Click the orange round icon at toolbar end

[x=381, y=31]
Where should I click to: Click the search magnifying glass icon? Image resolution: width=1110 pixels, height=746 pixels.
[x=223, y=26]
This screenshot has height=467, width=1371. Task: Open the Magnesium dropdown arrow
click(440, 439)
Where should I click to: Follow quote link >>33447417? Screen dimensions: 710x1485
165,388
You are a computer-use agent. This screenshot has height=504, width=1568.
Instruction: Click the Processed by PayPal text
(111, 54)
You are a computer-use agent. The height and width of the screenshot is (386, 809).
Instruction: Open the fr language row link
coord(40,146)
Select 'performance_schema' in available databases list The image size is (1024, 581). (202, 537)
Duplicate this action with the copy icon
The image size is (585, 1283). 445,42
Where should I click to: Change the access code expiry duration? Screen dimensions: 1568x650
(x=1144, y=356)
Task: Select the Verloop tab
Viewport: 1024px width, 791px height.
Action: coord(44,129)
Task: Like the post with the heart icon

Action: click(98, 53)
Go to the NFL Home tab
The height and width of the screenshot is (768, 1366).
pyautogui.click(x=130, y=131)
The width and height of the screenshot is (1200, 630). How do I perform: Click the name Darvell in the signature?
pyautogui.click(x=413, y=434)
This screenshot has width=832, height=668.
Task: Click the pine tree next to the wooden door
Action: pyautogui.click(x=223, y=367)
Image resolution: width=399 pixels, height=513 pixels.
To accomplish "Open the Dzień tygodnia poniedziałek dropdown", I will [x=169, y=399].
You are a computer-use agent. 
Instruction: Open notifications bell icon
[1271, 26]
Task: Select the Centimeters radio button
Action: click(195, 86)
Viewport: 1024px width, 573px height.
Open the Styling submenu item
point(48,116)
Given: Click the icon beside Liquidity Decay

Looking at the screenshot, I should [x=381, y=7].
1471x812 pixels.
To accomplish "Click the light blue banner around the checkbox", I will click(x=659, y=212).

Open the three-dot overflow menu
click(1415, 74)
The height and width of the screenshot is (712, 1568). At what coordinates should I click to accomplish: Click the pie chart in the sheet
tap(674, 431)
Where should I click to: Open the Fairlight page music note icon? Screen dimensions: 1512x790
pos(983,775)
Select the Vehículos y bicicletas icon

● ● ●

Write out each record exactly, without addition or omission.

Click the orange round icon at toolbar end

[x=381, y=31]
Where should I click to: Click the search magnifying glass icon? Image resolution: width=1110 pixels, height=746 pixels.
[x=223, y=26]
This screenshot has height=467, width=1371. Task: Open the Magnesium dropdown arrow
click(440, 439)
Where should I click to: Follow quote link >>33447417? Screen dimensions: 710x1485
165,388
You are a computer-use agent. This screenshot has height=504, width=1568.
Instruction: Click the Processed by PayPal text
(111, 54)
You are a computer-use agent. The height and width of the screenshot is (386, 809).
Instruction: Open the fr language row link
coord(40,146)
Select 'performance_schema' in available databases list The image size is (1024, 581). (202, 537)
Duplicate this action with the copy icon
The image size is (585, 1283). 445,42
Where should I click to: Change the access code expiry duration? Screen dimensions: 1568x650
(x=1144, y=356)
Task: Select the Verloop tab
Viewport: 1024px width, 791px height.
Action: coord(44,129)
Task: Like the post with the heart icon

Action: click(98, 53)
Go to the NFL Home tab
The height and width of the screenshot is (768, 1366).
pyautogui.click(x=130, y=131)
The width and height of the screenshot is (1200, 630). How do I perform: Click the name Darvell in the signature?
pyautogui.click(x=413, y=434)
This screenshot has width=832, height=668.
Task: Click the pine tree next to the wooden door
Action: pyautogui.click(x=223, y=367)
Image resolution: width=399 pixels, height=513 pixels.
To accomplish "Open the Dzień tygodnia poniedziałek dropdown", I will [x=169, y=399].
You are a computer-use agent. 
Instruction: Open notifications bell icon
[1271, 26]
Task: Select the Centimeters radio button
Action: click(195, 86)
Viewport: 1024px width, 573px height.
Open the Styling submenu item
point(48,116)
Given: Click the icon beside Liquidity Decay

Looking at the screenshot, I should [x=381, y=7].
1471x812 pixels.
To accomplish "Click the light blue banner around the checkbox", I will click(x=659, y=212).

Open the three-dot overflow menu
click(1415, 74)
The height and width of the screenshot is (712, 1568). At what coordinates should I click to accomplish: Click the pie chart in the sheet
tap(674, 431)
Where should I click to: Open the Fairlight page music note icon? Screen dimensions: 1512x790
pos(983,775)
Select the Vehículos y bicicletas icon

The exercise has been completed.